▶ WORK ITEM:
Pictures in the data should be dropped; transcribe exactly the lines from the one that has "Click the firmware field showing HA02010B" through the one that has "Rate Velký monočlánek using the star rating".

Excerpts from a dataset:
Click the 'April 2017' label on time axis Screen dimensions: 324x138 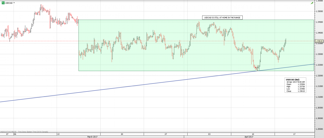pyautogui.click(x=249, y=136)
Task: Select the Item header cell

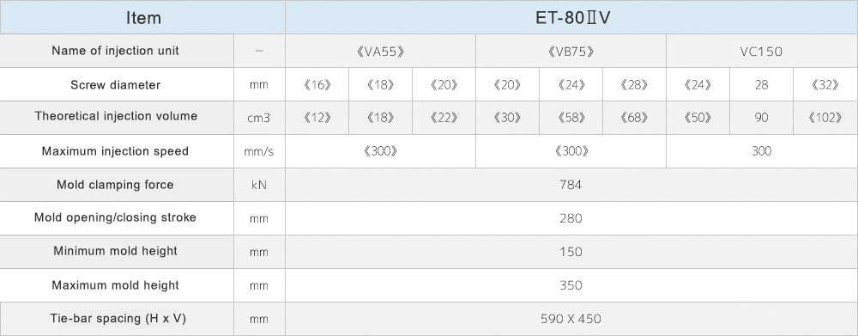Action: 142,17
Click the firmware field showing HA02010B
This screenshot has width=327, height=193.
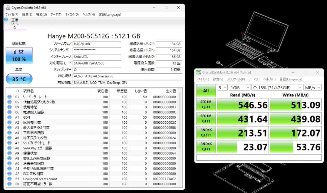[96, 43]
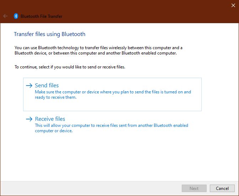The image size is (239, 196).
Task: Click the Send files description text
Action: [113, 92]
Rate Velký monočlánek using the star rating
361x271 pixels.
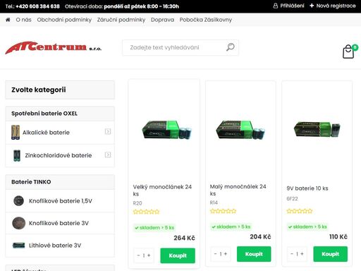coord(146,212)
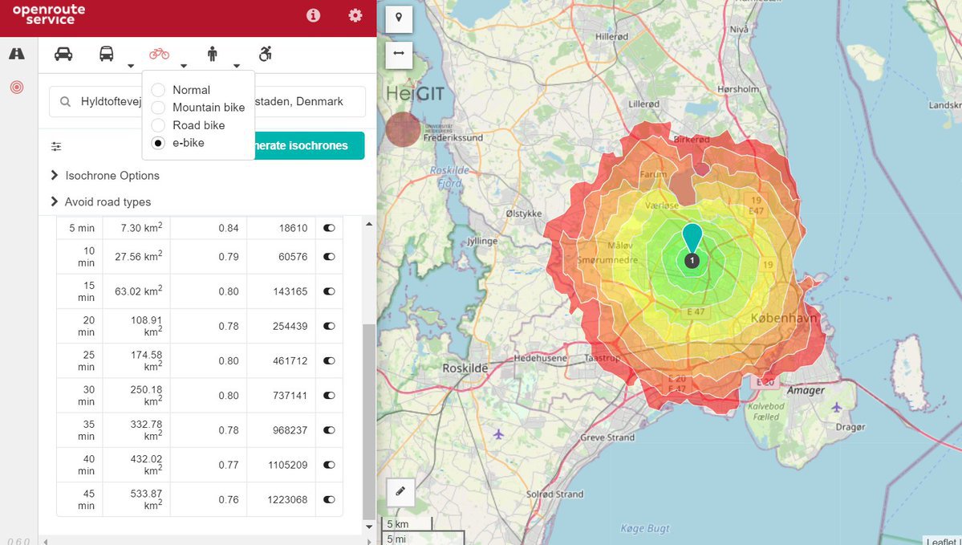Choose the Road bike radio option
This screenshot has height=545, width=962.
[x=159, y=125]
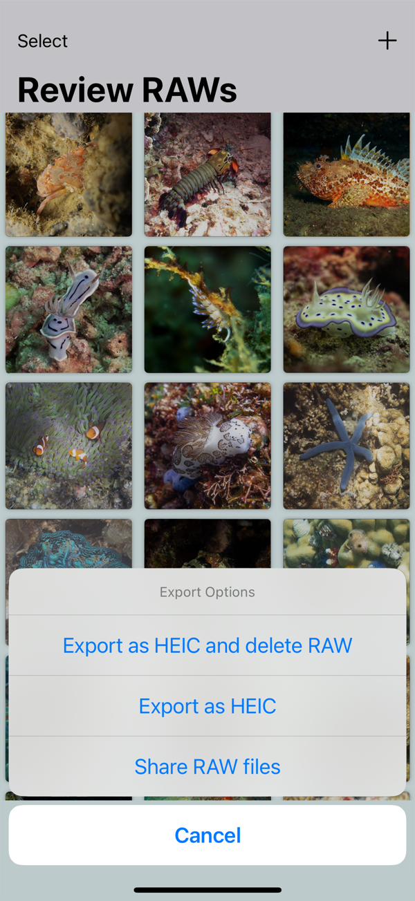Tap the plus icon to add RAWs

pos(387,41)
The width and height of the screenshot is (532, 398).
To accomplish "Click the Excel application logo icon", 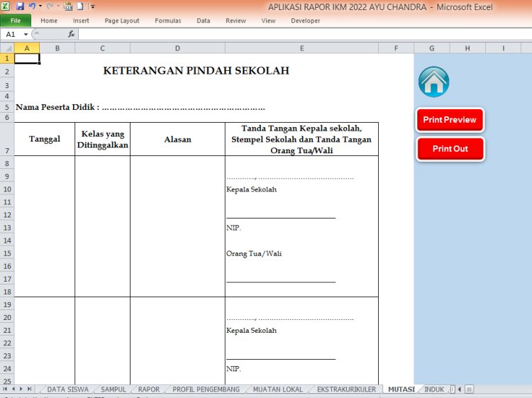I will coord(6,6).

--

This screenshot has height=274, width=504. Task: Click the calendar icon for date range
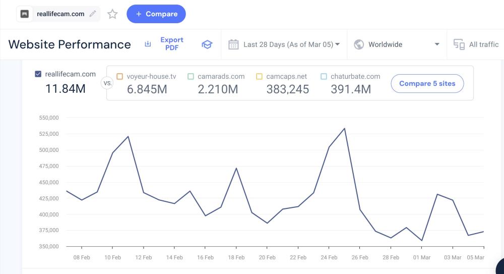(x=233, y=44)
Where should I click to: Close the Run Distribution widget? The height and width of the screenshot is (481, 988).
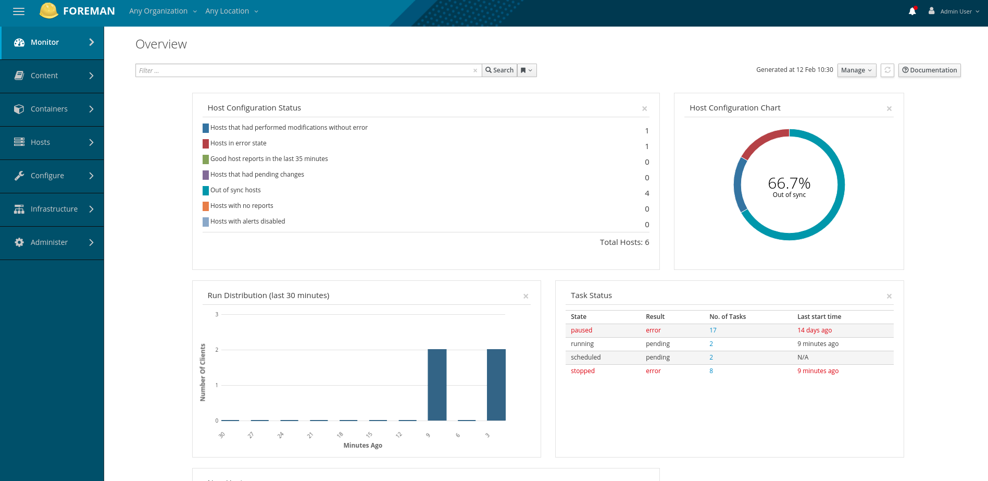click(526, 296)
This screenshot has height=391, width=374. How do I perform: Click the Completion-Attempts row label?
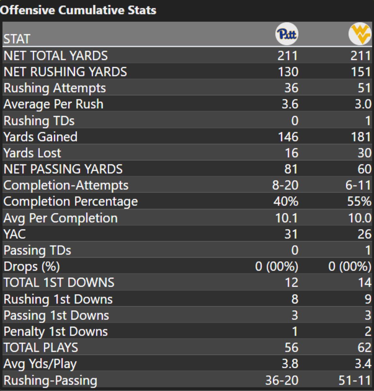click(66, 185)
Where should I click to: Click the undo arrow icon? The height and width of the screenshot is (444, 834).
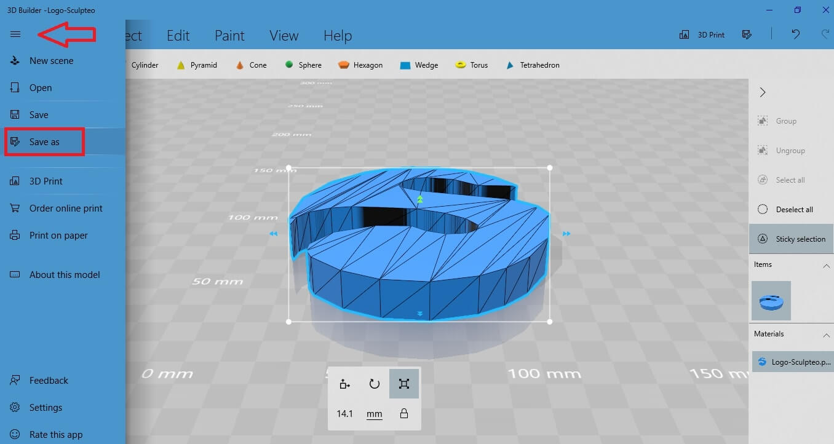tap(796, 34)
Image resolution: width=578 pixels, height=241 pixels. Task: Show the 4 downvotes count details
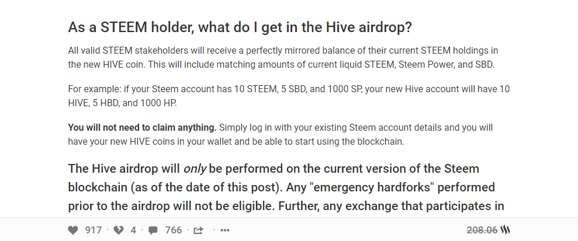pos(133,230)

▶ OUTPUT FOR THIS TASK:
Click the firmware field showing HA02010B
This screenshot has width=327, height=193.
[96, 43]
The image size is (239, 196).
Task: Click the Send files description text
Action: [113, 92]
Rate Velký monočlánek using the star rating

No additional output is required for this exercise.